● TASK REQUIREMENTS
In full and without alteration, copy the listing.

● DATA EXTRACT
****************************************
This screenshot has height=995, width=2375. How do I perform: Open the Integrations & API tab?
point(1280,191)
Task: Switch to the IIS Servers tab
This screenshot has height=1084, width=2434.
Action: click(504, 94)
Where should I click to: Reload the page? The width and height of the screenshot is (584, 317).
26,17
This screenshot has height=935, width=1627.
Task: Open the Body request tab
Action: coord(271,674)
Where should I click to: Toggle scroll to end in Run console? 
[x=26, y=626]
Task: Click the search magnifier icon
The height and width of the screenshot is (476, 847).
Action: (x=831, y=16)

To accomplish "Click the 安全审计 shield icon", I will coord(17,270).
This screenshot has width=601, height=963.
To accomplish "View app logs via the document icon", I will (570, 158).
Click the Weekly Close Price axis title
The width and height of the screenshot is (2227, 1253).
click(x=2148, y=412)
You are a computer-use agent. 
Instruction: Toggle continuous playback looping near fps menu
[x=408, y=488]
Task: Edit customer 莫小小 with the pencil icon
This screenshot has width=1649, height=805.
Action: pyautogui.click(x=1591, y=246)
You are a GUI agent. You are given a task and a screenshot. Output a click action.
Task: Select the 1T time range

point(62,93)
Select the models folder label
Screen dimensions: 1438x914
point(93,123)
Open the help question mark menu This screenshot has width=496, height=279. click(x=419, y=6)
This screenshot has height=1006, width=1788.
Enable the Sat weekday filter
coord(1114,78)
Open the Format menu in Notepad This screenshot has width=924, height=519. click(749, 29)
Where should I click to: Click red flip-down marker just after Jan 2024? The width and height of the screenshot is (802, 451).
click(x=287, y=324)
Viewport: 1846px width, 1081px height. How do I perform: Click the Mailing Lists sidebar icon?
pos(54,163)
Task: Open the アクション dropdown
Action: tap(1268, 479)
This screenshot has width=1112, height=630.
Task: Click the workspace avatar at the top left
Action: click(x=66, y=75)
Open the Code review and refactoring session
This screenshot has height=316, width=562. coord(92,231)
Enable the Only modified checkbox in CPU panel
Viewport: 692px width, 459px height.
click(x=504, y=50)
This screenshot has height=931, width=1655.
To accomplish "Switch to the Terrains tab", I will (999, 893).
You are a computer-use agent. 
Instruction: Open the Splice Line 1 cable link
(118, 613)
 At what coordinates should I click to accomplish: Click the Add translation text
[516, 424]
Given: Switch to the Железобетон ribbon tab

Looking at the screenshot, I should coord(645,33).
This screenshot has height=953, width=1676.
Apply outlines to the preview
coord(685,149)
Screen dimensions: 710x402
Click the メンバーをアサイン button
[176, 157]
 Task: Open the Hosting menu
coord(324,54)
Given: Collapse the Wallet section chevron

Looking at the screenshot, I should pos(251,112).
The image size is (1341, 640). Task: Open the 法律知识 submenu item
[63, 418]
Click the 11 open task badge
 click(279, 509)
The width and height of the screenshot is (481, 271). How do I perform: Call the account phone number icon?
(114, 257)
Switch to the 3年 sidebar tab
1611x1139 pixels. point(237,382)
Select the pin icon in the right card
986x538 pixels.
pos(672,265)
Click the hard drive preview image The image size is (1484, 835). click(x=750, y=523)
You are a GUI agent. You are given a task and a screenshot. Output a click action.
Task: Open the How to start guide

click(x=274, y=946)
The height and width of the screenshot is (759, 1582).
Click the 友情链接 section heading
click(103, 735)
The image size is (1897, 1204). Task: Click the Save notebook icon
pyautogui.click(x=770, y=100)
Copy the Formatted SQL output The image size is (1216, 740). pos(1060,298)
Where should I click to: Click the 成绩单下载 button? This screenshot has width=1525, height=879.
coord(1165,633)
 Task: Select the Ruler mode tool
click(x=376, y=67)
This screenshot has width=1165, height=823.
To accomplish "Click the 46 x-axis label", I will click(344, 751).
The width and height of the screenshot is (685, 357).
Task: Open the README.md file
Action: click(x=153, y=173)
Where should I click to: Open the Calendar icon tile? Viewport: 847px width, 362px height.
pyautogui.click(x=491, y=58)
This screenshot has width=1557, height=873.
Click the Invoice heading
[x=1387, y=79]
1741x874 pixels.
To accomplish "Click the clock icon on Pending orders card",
****************************************
● EXERCISE SOLUTION
This screenshot has height=995, width=2375. How do I perform: Open the Integrations & API tab?
point(1280,191)
Task: Switch to the IIS Servers tab
This screenshot has height=1084, width=2434.
Action: click(504, 94)
Where should I click to: Reload the page? The width and height of the screenshot is (584, 317).
26,17
This screenshot has height=935, width=1627.
Task: Open the Body request tab
Action: coord(271,674)
Where should I click to: Toggle scroll to end in Run console? 
[x=26, y=626]
Task: Click the search magnifier icon
The height and width of the screenshot is (476, 847).
Action: (x=831, y=16)

To accomplish "Click the 安全审计 shield icon", I will coord(17,270).
This screenshot has width=601, height=963.
To accomplish "View app logs via the document icon", I will (570, 158).
Click the Weekly Close Price axis title
The width and height of the screenshot is (2227, 1253).
click(x=2148, y=412)
You are a computer-use agent. 
Instruction: Toggle continuous playback looping near fps menu
[x=408, y=488]
Task: Edit customer 莫小小 with the pencil icon
This screenshot has width=1649, height=805.
Action: pyautogui.click(x=1591, y=246)
You are a GUI agent. You are given a task and a screenshot. Output a click action.
Task: Select the 1T time range

point(62,93)
Select the models folder label
Screen dimensions: 1438x914
point(93,123)
Open the help question mark menu This screenshot has width=496, height=279. click(x=419, y=6)
This screenshot has height=1006, width=1788.
Enable the Sat weekday filter
coord(1114,78)
Open the Format menu in Notepad This screenshot has width=924, height=519. click(749, 29)
Where should I click to: Click red flip-down marker just after Jan 2024? The width and height of the screenshot is (802, 451).
click(x=287, y=324)
Viewport: 1846px width, 1081px height. How do I perform: Click the Mailing Lists sidebar icon?
pos(54,163)
Task: Open the アクション dropdown
Action: tap(1268, 479)
This screenshot has width=1112, height=630.
Task: Click the workspace avatar at the top left
Action: click(x=66, y=75)
Open the Code review and refactoring session
This screenshot has height=316, width=562. coord(92,231)
Enable the Only modified checkbox in CPU panel
Viewport: 692px width, 459px height.
click(x=504, y=50)
This screenshot has height=931, width=1655.
To accomplish "Switch to the Terrains tab", I will (999, 893).
You are a computer-use agent. 
Instruction: Open the Splice Line 1 cable link
(118, 613)
 At what coordinates should I click to accomplish: Click the Add translation text
[516, 424]
Given: Switch to the Железобетон ribbon tab

Looking at the screenshot, I should coord(645,33).
This screenshot has height=953, width=1676.
Apply outlines to the preview
coord(685,149)
Screen dimensions: 710x402
Click the メンバーをアサイン button
[176, 157]
 Task: Open the Hosting menu
coord(324,54)
Given: Collapse the Wallet section chevron

Looking at the screenshot, I should pos(251,112).
The image size is (1341, 640). Task: Open the 法律知识 submenu item
[63, 418]
Click the 11 open task badge
 click(279, 509)
The width and height of the screenshot is (481, 271). How do I perform: Call the account phone number icon?
(114, 257)
Switch to the 3年 sidebar tab
1611x1139 pixels. point(237,382)
Select the pin icon in the right card
986x538 pixels.
pos(672,265)
Click the hard drive preview image The image size is (1484, 835). click(x=750, y=523)
You are a GUI agent. You are given a task and a screenshot. Output a click action.
Task: Open the How to start guide

click(x=274, y=946)
The height and width of the screenshot is (759, 1582).
Click the 友情链接 section heading
click(103, 735)
The image size is (1897, 1204). Task: Click the Save notebook icon
pyautogui.click(x=770, y=100)
Copy the Formatted SQL output The image size is (1216, 740). pos(1060,298)
Where should I click to: Click the 成绩单下载 button? This screenshot has width=1525, height=879.
coord(1165,633)
 Task: Select the Ruler mode tool
click(x=376, y=67)
This screenshot has width=1165, height=823.
To accomplish "Click the 46 x-axis label", I will click(344, 751).
The width and height of the screenshot is (685, 357).
Task: Open the README.md file
Action: click(x=153, y=173)
Where should I click to: Open the Calendar icon tile? Viewport: 847px width, 362px height.
pyautogui.click(x=491, y=58)
This screenshot has width=1557, height=873.
Click the Invoice heading
[x=1387, y=79]
1741x874 pixels.
To accomplish "Click the clock icon on Pending orders card",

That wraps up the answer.